[Saved entries]
★ ★ ★ ★ ★

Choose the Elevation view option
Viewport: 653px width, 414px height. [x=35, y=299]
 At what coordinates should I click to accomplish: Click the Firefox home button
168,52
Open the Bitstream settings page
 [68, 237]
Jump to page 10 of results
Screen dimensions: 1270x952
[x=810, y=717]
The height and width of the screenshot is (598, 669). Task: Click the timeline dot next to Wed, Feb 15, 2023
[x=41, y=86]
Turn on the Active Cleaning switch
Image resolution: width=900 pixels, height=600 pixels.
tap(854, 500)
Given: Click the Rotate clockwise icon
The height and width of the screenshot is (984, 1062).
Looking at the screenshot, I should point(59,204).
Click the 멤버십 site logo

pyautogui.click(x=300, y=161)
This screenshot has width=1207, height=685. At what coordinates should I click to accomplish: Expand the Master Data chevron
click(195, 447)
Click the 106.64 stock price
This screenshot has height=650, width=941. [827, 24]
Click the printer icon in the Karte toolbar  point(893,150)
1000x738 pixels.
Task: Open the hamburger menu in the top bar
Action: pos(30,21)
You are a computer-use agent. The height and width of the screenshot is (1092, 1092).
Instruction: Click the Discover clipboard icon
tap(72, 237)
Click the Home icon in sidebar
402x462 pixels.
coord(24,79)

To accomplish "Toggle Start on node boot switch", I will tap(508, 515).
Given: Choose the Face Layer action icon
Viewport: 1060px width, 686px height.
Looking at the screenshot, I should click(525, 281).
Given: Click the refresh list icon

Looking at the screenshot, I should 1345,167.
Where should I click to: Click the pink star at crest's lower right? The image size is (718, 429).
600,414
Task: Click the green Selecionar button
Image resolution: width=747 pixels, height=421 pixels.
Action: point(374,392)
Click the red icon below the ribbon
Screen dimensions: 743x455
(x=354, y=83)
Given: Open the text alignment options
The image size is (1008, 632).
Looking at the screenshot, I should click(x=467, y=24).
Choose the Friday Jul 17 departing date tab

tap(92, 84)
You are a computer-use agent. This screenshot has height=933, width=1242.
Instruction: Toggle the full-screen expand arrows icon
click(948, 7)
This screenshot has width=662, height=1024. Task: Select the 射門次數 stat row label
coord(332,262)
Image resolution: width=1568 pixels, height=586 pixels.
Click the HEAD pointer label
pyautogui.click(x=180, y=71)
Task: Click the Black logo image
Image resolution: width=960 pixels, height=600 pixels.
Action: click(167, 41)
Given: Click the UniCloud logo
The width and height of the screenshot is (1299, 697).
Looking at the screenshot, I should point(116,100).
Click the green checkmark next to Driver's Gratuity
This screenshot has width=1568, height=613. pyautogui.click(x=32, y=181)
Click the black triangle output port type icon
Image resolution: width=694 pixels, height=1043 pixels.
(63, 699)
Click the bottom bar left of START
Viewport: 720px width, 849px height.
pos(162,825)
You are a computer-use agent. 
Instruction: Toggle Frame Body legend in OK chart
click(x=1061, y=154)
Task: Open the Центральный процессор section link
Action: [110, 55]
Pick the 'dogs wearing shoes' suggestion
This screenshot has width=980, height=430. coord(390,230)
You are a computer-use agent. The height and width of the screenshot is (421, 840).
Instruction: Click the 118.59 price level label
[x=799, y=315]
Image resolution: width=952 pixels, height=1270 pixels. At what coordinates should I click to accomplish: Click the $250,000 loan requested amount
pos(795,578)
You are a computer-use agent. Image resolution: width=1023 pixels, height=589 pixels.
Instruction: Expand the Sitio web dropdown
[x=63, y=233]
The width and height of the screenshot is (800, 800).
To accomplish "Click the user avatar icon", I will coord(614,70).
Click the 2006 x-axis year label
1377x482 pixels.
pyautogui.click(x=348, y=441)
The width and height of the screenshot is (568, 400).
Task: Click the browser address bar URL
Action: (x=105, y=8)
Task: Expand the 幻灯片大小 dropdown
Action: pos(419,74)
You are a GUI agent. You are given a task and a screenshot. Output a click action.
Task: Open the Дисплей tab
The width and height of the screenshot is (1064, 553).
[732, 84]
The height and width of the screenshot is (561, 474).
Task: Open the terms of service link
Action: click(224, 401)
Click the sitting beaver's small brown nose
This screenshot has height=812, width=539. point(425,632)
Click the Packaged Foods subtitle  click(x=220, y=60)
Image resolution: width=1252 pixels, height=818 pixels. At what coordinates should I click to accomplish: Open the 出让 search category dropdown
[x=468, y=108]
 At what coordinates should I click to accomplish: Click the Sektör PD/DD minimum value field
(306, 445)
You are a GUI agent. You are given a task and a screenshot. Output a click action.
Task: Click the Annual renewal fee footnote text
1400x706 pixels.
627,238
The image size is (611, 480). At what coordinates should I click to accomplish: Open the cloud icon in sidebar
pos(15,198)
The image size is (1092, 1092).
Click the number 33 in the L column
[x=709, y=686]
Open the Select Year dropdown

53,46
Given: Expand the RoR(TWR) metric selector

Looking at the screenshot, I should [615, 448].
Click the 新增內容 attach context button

★ ★ ★ ★ ★

## How to complete this task
The entries above hold a line with "screenshot is (1092, 1092)." and a later line with "Given: Choose the Face Layer action icon". Write out exactly those lines and all lines between, nothing more.

## Task response
You are a computer-use agent. The height and width of the screenshot is (1092, 1092).
Instruction: Click the Discover clipboard icon
tap(72, 237)
Click the Home icon in sidebar
402x462 pixels.
coord(24,79)

To accomplish "Toggle Start on node boot switch", I will tap(508, 515).
Given: Choose the Face Layer action icon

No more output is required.